Allá por 2008, el periodista Leonardo Haberkorn publicó un libro de enorme suceso titulado “Historias Tupamaras”, en el que demuele -en base a documentos, relatos y datos concretos- una serie de mitos largamente arraigados en torno al MLN y a su acción guerrillera. Por ejemplo, que los tupamaros nacieron para enfrentar el golpe de Estado del 73 o que son totalmente inocentes del ascenso militar o que el asesinato de Pascasio Báez fue un accidente. Burdas mentiras, que algunos lanzaron con el propósito de construir una “épica revolucionaria” y que otros dejaron correr irresponsablemente, distorsionando la veracidad de los hechos y hasta su secuencia cronológica. “Si los hechos demuestran otra cosa, habrá que cambiar los hechos”, señala George Orwell en su profética novela “1984”, en la que pinta un régimen dispuesto a convertir las mentiras en verdades y las verdades en mentiras.
Por estos días, Haberkorn vuelve a sacudir el avispero con otro libro removedor, “Milicos y tupas”, en el que recoge los testimonios de un militar retirado (Luis Agosto) y dos ex tupamaros (Armando Miraldi y Carlos Koncke), que, sin renunciar a sus viejas trincheras, rompen ese “pacto de silencio” que existe desde hace mucho entre unos y otros, corriendo el velo que todavía nos impide ver con claridad nuestro pasado reciente.
Así, nos venimos a enterar que en los años setenta, miembros del MLN actuaron en allanamientos y operaciones junto a fuerzas militares, y luego, en los cuarteles, participaron junto a oficiales en sesiones de tortura a civiles acusados de haber incurrido en ilícitos económicos.
A decir verdad, la noticia de que militares y guerrilleros operaron juntos no es ninguna novedad.
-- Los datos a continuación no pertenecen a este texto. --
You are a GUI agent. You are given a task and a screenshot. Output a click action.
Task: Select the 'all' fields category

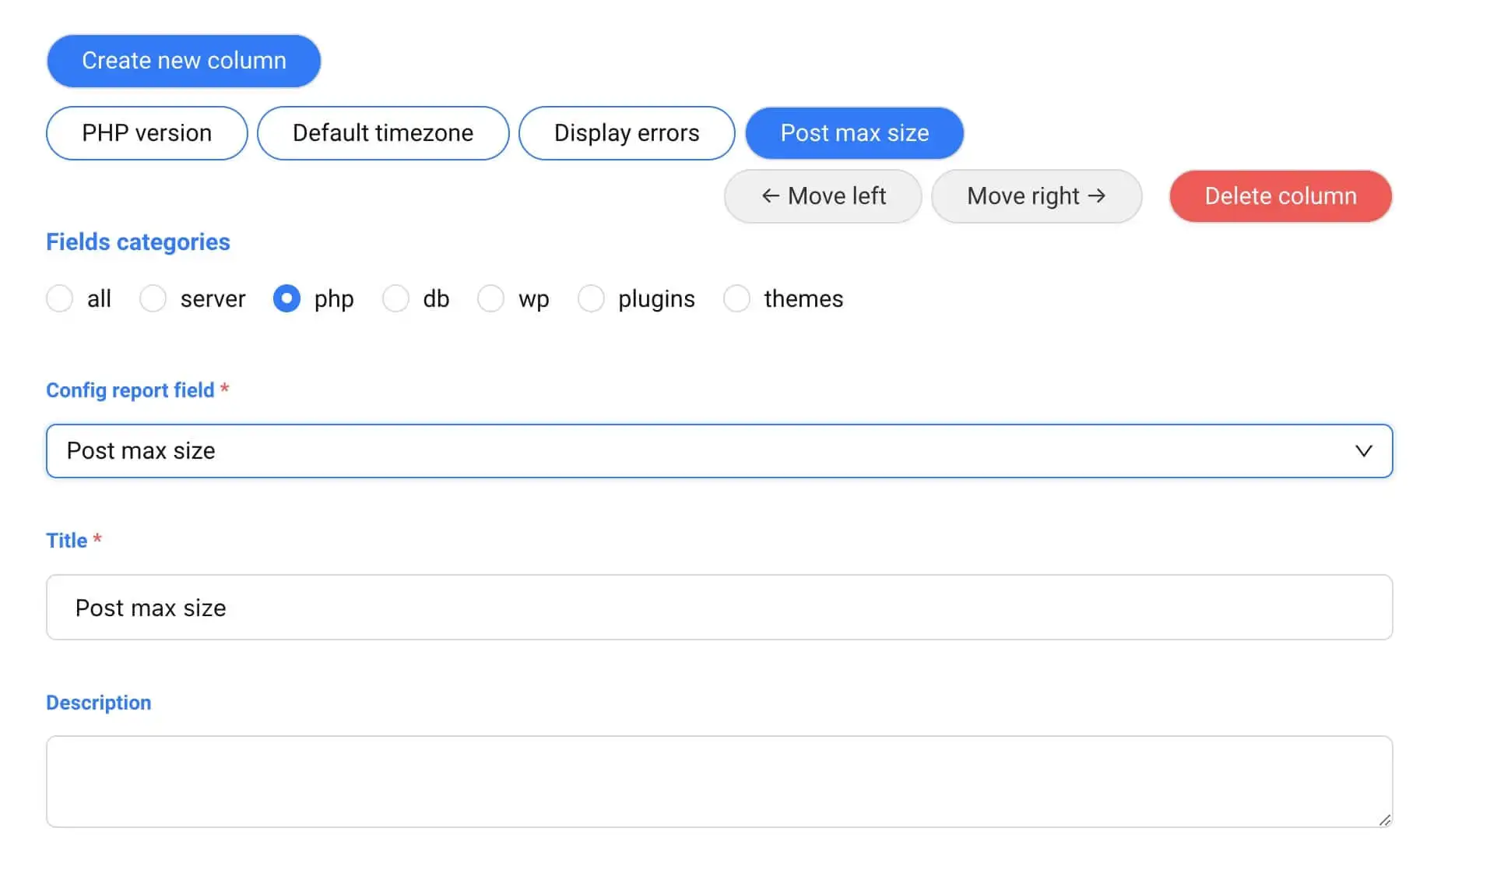coord(60,298)
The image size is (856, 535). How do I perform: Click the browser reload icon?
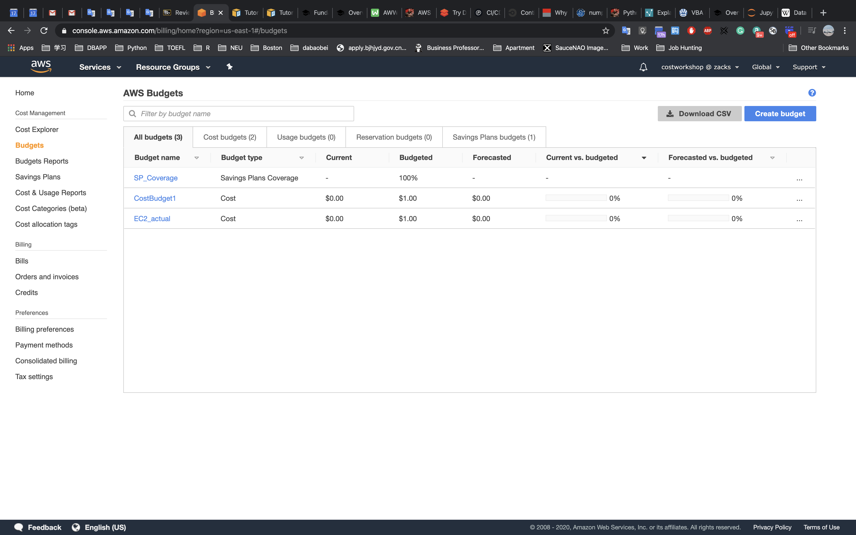point(44,31)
En 1987, Nelson Caula y Alberto Silva publicaron “Alto el fuego”, en el que señalan que hubo colaboración entre “combatientes” en el tristemente célebre Batallón Florida con el fin de alcanzar una tregua y perseguir los “delitos de guante blanco” cometidos presuntamente por empresarios y dirigentes de los partidos tradicionales, a los que ambas partes veían como sus enemigos. Según Ettore Pierri, “el trabajo consistía en traer información, obtenerla, estudiarla, extraer de ahí nombres de presuntos implicados en fraudes o en ilícitos y a partir de eso, instrumentar operativos cuyo objetivo era llevarlos presos”. Es decir, con la anuencia de los militares, los guerrilleros presos salían clandestinamente de sus celdas a recoger “pruebas” para implicar a civiles en supuestos “delitos económicos”, para que éstos fueran luego detenidos por sus carceleros, también de manera clandestina.
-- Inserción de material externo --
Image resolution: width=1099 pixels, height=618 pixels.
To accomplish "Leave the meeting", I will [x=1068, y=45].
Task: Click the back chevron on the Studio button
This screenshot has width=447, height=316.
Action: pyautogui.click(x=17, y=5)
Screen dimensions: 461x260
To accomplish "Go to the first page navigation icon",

Lo que sí es nuevo, es que la colaboración de los tupamaros con los militares fue más allá de la recolección de pruebas e implicó la participación activa de algunos de ellos en la tortura de civiles. Así lo marca Koncke en el libro de Haberkorn y también lo hace el ex guerrillero Pedro Montero, quien señala, por ejemplo, que “se torturó a toda la gente de Jorge Batlle”, reconociendo que miembros de esa organización participaron de ellas. Henry Engler, antiguo tupamaro y hoy destacado científico, no sólo no lo niega sino que señala que aquello fue “espantoso” y una “deformación”.
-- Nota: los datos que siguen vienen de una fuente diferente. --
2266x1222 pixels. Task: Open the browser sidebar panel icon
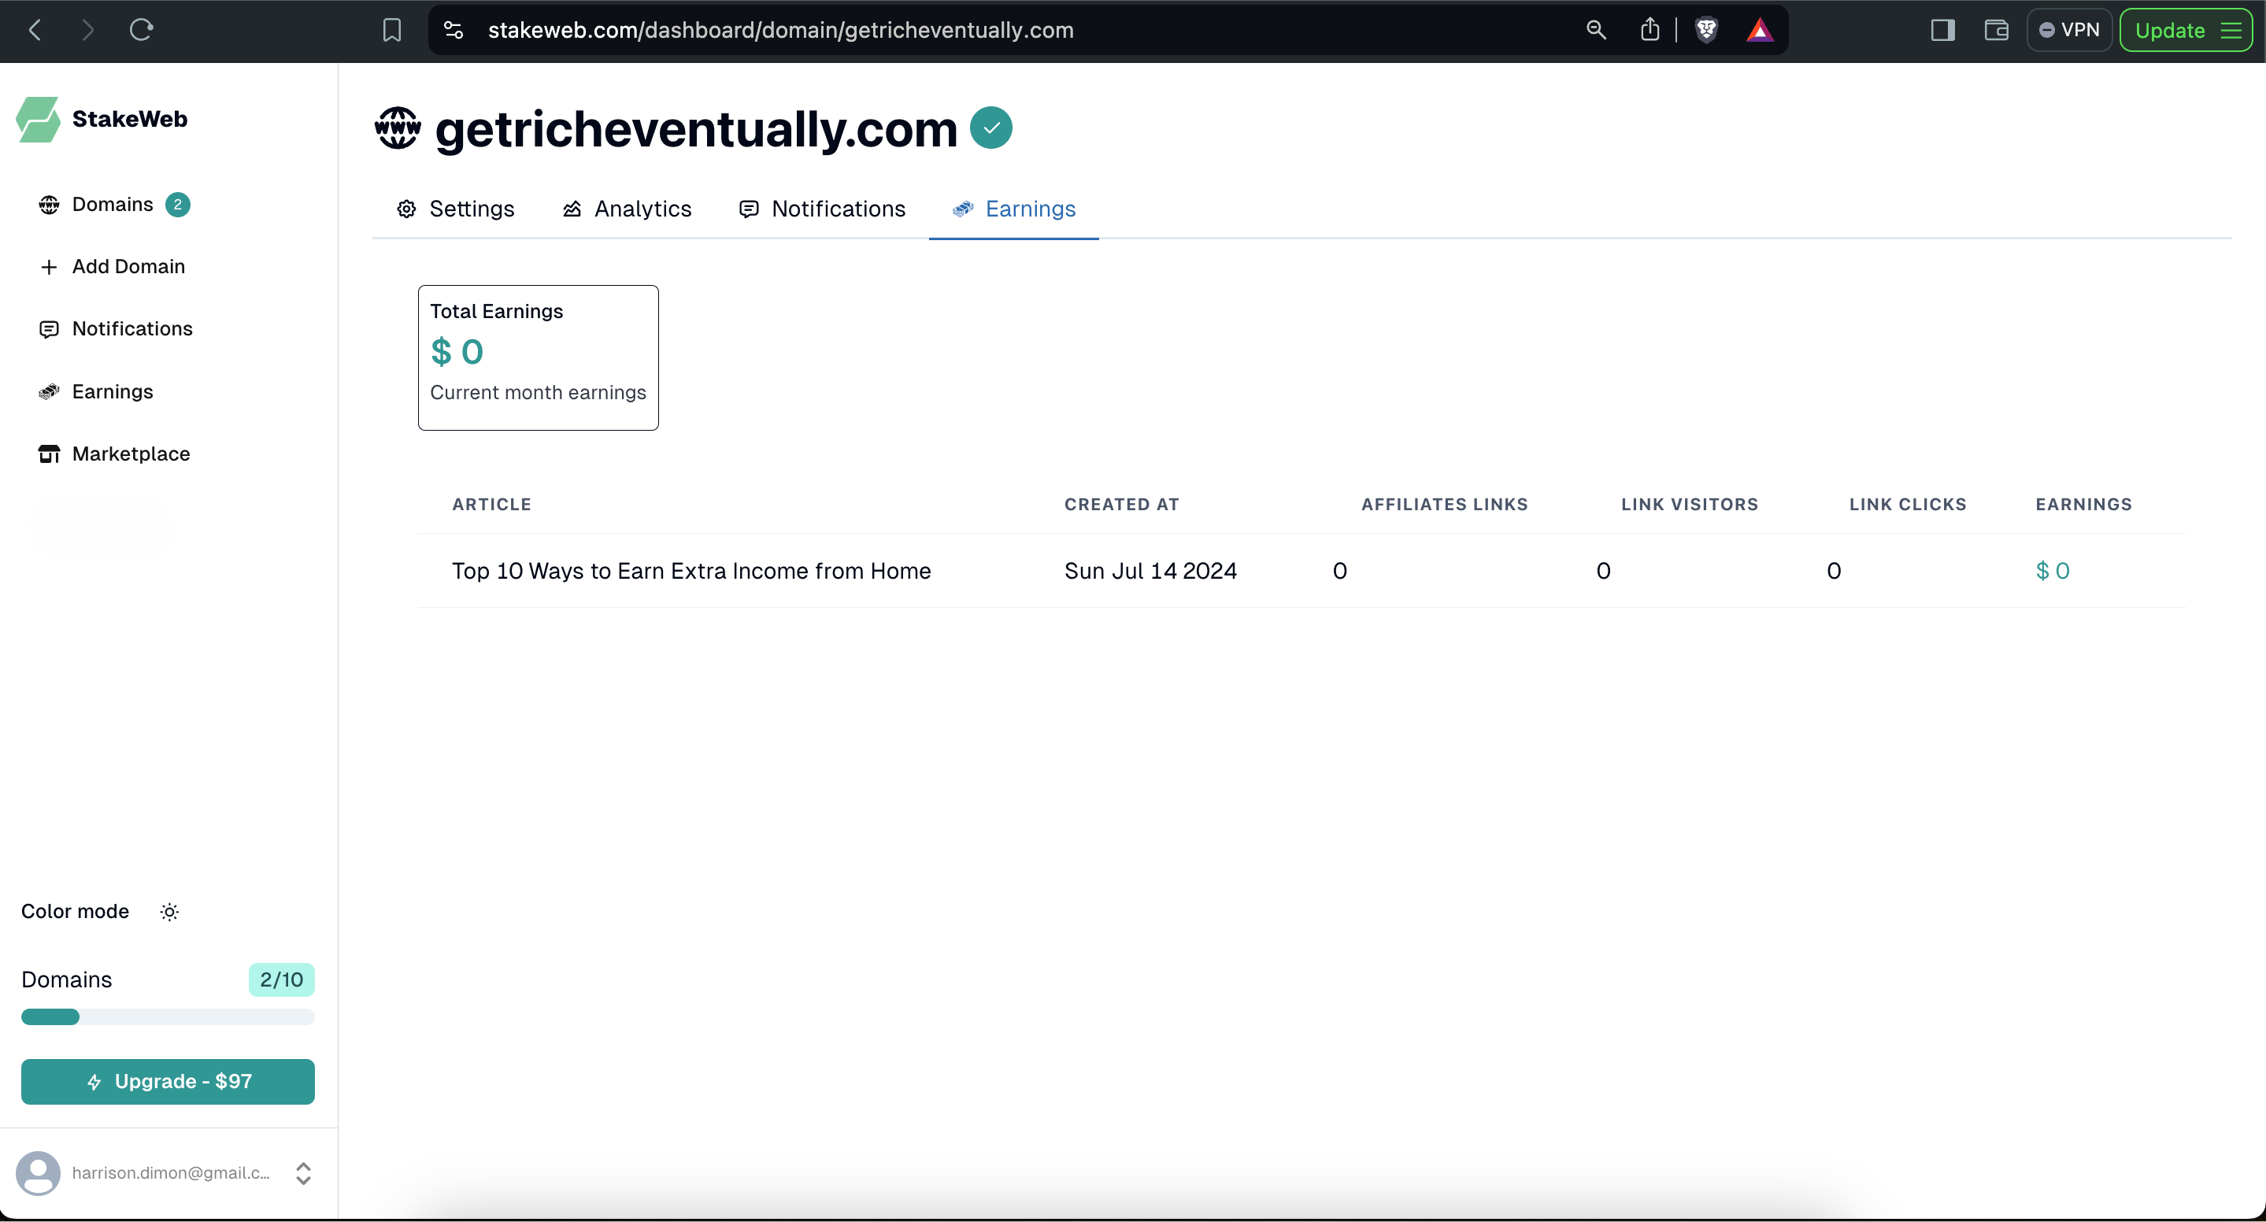tap(1942, 30)
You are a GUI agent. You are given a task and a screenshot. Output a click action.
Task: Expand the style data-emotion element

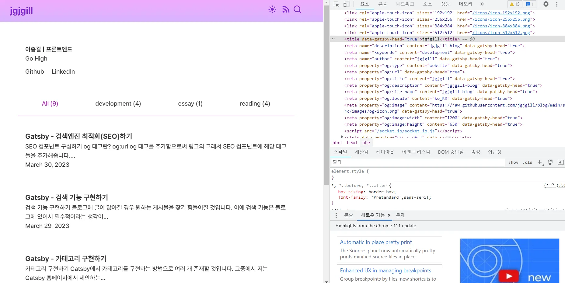coord(342,137)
En aquella época, Jorge Batlle era mala palabra. Un político al que asociaban con el empresariado, la embajada norteamericana y el libre mercado. Es decir, con todo aquello que milicos y tupas combatían o decían combatir. A fines de los sesenta, por no estar de un lado ni del otro, se transformó en el chivo expiatorio de ambos. Y juntos, buscaron culparlo de delitos económicos y trapisondas de toda clase. ¿Pruebas? Ninguna. Sólo habladurías y papeles inventados. Es más, en 1972, fue detenido por los muchachos de verde luego de que denunciara por televisión la escalada militar, y éstos lo acusaran de “ataque a la fuerza moral de las FFAA” por sugerir, según reza el Comunicado General del Ejército, “la posibilidad de que los señores oficiales hayan actuado por consejo de un sedicioso como Amodio Pérez lo que implica admitir posibles connivencias con el enemigo”.
Casi cuatro décadas después de aquel episodio, emerge la verdad entre las grietas del silencio. Jorge y su gente, lejos de ser responsables de aquello que se dijo en su momento, fueron víctimas de una “Santa Alianza” entre milicos y tupas, cuyos lazos parecen seguir vivos hasta el día de hoy. Afortunadamente, el libro de Haberkorn viene a poner cada cosa en su lugar y a hacer justicia.
Eso sí, parafraseando nuevamente a Orwell, “ver lo que está delante de nuestros ojos requiere un esfuerzo constante”. ¡De todos!